Chorwat bardzo liczy na umiejętności piłkarza, którego zadaniem jest wzmocnienie bloku defensywnego poznańskiej drużyny. Trener zwraca uwagę na dużą uniwersalność zawodnika. - Vova był jednym z dwóch wybranych przeze mnie, a wyselekcjonowanych przez skauting, piłkarzy na tę pozycję. To nominalny lewy obrońca, ale może grać również na lewej pomocy, a także w środku pola - przyznaje Bjelica.
Szkoleniowiec docenia wysokie umiejętności Kostevycha. - Ma świetną lewą nogę. Dysponuje bardzo dobrym uderzeniem na bramkę, a do tego wyróżnia się motoryką i boiskową inteligencją. Liczę na to, że będzie silnym punktem mojego zespołu, a jego dobra gra pomoże w osiąganiu dobrych wyników przez cały zespół - przyznaje trener poznańskiego klubu, który ma bardzo wysokie oczekiwania wobec swojego nowego podopiecznego.
- Ma świetną lewą nogę. Dysponuje bardzo dobrym uderzeniem na bramkę, a do tego wyróżnia się motoryką i boiskową inteligencją. Liczę na to, że będzie silnym punktem mojego zespołu, a jego dobra gra pomoże w osiąganiu dobrych wyników przez cały zespół - przyznaje Nenad Bjelica.

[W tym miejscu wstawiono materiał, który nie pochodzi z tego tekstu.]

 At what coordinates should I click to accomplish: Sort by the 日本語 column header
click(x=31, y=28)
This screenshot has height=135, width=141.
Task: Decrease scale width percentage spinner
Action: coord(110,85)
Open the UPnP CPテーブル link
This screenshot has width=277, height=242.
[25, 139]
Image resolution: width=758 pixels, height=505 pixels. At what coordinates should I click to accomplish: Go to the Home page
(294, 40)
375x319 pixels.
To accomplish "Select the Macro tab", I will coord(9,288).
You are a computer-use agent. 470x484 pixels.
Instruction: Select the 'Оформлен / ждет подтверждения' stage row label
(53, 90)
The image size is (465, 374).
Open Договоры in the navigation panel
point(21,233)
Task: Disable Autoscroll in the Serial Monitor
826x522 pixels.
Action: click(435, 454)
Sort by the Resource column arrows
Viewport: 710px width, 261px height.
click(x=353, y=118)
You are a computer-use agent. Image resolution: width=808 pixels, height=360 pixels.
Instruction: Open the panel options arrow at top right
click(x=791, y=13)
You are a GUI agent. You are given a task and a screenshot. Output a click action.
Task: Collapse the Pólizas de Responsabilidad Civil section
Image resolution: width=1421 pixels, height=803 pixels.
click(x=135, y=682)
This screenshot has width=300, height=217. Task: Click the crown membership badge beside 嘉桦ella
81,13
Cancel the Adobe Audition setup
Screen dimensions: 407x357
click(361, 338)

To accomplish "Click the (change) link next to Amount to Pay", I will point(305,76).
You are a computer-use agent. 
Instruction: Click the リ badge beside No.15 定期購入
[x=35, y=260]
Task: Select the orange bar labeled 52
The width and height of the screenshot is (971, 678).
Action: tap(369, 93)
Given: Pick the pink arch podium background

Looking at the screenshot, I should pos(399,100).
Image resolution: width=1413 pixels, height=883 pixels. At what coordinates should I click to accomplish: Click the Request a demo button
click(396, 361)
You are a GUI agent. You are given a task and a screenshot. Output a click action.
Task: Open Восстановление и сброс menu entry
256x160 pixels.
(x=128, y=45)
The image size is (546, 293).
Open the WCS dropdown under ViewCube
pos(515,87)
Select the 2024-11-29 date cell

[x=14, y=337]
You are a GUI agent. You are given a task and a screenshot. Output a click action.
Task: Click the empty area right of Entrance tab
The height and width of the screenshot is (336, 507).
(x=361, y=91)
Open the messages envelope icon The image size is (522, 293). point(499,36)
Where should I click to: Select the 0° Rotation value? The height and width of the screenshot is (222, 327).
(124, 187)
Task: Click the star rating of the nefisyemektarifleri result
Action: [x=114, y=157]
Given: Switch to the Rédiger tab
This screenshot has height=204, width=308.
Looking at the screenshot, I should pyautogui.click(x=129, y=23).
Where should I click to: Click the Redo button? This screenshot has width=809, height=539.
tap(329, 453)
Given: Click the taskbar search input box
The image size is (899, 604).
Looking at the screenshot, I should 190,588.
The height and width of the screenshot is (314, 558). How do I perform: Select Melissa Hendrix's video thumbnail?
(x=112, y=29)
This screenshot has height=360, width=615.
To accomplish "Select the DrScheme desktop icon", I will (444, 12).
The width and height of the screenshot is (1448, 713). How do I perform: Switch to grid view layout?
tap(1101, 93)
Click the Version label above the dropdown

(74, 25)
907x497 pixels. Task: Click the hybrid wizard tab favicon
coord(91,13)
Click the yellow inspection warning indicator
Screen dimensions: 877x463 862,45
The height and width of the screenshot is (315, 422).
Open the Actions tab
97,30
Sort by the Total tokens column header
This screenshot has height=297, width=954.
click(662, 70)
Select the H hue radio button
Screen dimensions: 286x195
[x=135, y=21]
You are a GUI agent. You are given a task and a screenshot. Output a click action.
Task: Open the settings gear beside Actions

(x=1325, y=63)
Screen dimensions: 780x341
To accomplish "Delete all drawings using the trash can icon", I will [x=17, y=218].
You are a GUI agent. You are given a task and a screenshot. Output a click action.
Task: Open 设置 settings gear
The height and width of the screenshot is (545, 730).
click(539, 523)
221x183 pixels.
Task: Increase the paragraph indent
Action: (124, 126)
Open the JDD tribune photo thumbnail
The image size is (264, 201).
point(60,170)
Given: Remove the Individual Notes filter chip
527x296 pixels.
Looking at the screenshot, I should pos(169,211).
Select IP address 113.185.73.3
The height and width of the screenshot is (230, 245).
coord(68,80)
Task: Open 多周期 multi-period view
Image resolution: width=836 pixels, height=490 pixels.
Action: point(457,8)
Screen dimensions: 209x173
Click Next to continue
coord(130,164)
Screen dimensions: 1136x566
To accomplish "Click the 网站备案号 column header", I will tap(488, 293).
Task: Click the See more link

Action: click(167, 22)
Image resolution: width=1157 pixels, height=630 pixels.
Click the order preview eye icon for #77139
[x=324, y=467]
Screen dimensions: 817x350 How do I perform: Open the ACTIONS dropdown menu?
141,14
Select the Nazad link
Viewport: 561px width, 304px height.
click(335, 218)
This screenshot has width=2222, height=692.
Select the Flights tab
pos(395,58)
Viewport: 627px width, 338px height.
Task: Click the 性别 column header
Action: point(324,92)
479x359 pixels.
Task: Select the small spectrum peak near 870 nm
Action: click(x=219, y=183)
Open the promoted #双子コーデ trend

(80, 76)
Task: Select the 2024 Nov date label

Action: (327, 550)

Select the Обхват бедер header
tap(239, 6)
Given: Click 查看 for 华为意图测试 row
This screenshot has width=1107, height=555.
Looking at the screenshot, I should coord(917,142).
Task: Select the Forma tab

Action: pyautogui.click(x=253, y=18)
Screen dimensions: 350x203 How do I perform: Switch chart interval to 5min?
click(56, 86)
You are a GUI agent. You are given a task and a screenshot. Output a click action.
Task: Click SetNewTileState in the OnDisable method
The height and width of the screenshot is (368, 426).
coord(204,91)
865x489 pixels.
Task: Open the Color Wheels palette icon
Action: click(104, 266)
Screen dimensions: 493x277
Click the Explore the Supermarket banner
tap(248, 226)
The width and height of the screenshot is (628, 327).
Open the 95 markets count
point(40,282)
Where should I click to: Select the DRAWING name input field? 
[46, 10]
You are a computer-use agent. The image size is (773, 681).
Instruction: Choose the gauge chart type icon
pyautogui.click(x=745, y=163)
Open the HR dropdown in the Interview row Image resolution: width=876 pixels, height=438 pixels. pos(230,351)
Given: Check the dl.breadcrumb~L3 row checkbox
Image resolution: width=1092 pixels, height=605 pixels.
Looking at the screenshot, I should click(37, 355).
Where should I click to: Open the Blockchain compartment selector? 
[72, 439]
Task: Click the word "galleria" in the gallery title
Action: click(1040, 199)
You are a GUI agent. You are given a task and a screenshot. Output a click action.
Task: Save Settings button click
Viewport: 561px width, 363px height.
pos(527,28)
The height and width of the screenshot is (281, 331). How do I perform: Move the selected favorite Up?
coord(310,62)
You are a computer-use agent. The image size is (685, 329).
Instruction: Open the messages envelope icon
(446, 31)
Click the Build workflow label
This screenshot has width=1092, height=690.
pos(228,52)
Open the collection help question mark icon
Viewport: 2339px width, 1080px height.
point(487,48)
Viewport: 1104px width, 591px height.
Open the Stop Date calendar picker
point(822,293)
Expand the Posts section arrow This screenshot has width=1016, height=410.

Zanim jednak klub rozpoczął rozmowy o transferze 24-latka z Karpat Lwów, Bjelica skontaktował się ze swoim kolegą, który w przeszłości współpracował z Kostevychem. - Rozmawiałem o nim z Igorem Jovičeviciem, który przez półtora roku był trenerem Karpat Lwów. Vova miał u niego pewny plac, a mój kolega wypowiadał się o nim w samych superlatywach - kończy Chorwat.